Saatgutbanken für Wildpflanzen sind ebenso selten wie die Gewächse, die darin gesammelt werden. In Deutschland gibt es momentan nur vier solcher Einrichtungen. In Mainz liegen nun die Samen mystisch klingender Pflanzen wie der Lanzettblättrigen Glockenblume, der Schwarzen Teufelskralle und rund 40 anderer gefährdeter Wildpflanzen, die hauptsächlich hierzulande wachsen und für die das Bundesamt für Naturschutz eine besondere Verantwortung Deutschlands sieht. In Kooperation mit der TU Bingen wird außerdem Saatgut von etwa 60 Arten gefährdeter Ackerwildkräuter aufbewahrt.
Das Einlagern von Saatgut ist keine Mainzer Erfindung, doch in der Regel werden anderswo Nutzpflanzen konserviert.
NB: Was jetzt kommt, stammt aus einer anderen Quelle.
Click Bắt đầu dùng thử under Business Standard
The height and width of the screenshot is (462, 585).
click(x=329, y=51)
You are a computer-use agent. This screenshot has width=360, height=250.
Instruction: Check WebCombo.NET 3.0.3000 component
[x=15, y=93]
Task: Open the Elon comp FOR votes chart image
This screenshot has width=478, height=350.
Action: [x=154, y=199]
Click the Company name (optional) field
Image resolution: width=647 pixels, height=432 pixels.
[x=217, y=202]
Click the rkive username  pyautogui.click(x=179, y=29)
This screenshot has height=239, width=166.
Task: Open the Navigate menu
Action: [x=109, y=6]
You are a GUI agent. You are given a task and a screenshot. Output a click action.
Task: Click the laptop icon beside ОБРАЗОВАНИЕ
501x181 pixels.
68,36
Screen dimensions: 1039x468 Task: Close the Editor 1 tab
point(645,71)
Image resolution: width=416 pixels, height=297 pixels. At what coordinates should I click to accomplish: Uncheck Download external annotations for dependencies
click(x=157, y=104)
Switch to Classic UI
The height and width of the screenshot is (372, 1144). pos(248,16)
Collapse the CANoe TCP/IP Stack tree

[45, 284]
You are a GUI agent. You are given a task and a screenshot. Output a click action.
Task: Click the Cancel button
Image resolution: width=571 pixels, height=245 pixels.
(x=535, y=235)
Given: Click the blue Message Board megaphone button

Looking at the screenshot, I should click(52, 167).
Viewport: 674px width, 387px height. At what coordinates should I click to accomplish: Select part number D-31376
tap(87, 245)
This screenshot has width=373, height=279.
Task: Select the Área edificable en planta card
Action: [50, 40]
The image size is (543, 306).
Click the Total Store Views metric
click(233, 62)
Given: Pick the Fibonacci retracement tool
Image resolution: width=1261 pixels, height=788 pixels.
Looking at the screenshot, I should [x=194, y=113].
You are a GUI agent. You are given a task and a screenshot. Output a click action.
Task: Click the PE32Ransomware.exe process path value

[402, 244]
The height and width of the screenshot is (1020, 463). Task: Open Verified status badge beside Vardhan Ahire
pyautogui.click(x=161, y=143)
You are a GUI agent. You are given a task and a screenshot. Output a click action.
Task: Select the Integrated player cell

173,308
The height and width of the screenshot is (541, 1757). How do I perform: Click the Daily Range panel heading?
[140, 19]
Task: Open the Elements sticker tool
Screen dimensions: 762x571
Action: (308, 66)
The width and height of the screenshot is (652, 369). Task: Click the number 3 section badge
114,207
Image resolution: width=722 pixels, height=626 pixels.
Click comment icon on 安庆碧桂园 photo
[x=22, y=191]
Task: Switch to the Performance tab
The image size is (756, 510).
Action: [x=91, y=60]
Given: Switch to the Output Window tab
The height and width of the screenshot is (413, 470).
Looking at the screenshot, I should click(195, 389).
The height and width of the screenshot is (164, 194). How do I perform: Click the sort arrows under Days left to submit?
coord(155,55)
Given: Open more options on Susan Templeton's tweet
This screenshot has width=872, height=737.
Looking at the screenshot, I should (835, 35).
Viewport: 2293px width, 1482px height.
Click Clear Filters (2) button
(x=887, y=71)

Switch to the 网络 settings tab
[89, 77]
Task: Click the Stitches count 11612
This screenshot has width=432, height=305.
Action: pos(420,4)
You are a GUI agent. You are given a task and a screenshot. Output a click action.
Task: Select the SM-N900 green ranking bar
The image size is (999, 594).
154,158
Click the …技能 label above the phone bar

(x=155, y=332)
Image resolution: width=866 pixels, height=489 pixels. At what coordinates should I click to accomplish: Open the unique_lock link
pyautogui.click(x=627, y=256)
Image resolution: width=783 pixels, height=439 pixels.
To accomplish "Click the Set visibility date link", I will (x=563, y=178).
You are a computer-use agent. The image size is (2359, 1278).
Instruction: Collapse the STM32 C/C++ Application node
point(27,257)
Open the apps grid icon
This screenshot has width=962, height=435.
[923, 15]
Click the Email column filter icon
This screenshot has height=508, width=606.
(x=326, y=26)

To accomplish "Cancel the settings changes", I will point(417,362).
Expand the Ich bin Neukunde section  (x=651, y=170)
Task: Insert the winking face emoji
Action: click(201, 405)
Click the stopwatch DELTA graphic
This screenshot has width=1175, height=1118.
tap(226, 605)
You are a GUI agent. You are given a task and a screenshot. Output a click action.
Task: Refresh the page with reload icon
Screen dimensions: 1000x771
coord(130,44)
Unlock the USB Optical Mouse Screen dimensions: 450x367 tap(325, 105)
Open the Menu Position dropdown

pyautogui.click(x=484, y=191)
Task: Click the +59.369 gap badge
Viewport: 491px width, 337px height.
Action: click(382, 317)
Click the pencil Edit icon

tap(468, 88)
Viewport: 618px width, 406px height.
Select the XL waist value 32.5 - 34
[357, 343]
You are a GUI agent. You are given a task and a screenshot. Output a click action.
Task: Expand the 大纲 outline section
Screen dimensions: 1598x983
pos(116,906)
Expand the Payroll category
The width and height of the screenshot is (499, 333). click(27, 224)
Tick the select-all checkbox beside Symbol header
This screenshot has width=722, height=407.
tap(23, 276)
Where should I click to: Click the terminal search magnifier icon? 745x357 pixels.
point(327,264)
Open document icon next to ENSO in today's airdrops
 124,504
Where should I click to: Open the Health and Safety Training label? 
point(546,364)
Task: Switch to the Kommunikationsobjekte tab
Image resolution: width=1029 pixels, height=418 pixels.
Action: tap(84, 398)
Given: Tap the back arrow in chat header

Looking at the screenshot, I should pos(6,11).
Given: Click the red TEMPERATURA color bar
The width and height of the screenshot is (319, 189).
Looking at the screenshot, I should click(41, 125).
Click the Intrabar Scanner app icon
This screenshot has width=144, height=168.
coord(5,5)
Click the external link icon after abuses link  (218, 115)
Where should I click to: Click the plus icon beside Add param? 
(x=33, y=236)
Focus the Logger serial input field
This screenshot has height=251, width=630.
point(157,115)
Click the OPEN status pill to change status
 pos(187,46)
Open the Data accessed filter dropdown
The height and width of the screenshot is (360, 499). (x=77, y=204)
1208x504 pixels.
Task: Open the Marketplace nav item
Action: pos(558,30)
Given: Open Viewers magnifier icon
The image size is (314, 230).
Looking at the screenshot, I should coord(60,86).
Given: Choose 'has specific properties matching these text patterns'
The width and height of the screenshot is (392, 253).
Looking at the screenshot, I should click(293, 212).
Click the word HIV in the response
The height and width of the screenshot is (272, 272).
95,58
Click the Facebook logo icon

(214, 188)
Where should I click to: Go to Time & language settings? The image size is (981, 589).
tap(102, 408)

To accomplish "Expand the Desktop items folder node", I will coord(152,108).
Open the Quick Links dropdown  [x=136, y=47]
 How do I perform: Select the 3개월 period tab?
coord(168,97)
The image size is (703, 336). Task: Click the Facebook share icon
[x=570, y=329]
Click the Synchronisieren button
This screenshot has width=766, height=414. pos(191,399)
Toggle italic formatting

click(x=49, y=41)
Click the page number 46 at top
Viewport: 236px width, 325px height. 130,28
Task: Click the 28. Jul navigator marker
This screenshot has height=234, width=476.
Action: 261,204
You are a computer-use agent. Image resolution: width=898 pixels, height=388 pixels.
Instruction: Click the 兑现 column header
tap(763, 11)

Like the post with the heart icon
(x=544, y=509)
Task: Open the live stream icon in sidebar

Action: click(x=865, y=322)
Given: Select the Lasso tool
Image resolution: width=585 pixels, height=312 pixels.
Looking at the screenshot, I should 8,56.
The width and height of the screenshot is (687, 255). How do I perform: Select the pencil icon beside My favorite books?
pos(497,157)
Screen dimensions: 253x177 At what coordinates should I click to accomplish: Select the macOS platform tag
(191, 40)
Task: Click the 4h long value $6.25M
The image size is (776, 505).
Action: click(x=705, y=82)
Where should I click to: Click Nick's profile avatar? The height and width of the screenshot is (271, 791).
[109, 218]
Beispielsweise im „Global Seed Vault“ auf Spitzbergen in der Arktis, in dem über eine Million Samen von mehr als 4000 verschiedenen Pflanzenarten liegen. Hier sind Samen von Reis, Weizen, Hirse, Kartoffeln und vielem mehr in einem Tresor im Permafrost eingeschlossen, um im Eis jede potenzielle Krise zu überdauern – außer vielleicht steigende Temperaturen.
Im angenehm warmen Mainzer Klima muss die Kälte künstlich erzeugt werden. Bevor die Samen auf Eis gelegt werden, werden sie gereinigt und in einer begehbaren Klimakammer bei 15 Grad und 15 Prozent relativer Feuchte langsam getrocknet. Dann erst werden sie in Tüten vakuumiert und bei minus 18 Grad eingefroren.
Finanziert wird das Programm vom Land Rheinland-Pfalz, der Mainzer Wissenschaftsstiftung, dem Freundeskreis des Botanischen Gartens Mainz und es wird im Rahmen des bundesweiten Verbundprojektes zum Wildpflanzenschutz WIPs-DE mit Mitteln des Bundesministeriums für Umwelt gefördert.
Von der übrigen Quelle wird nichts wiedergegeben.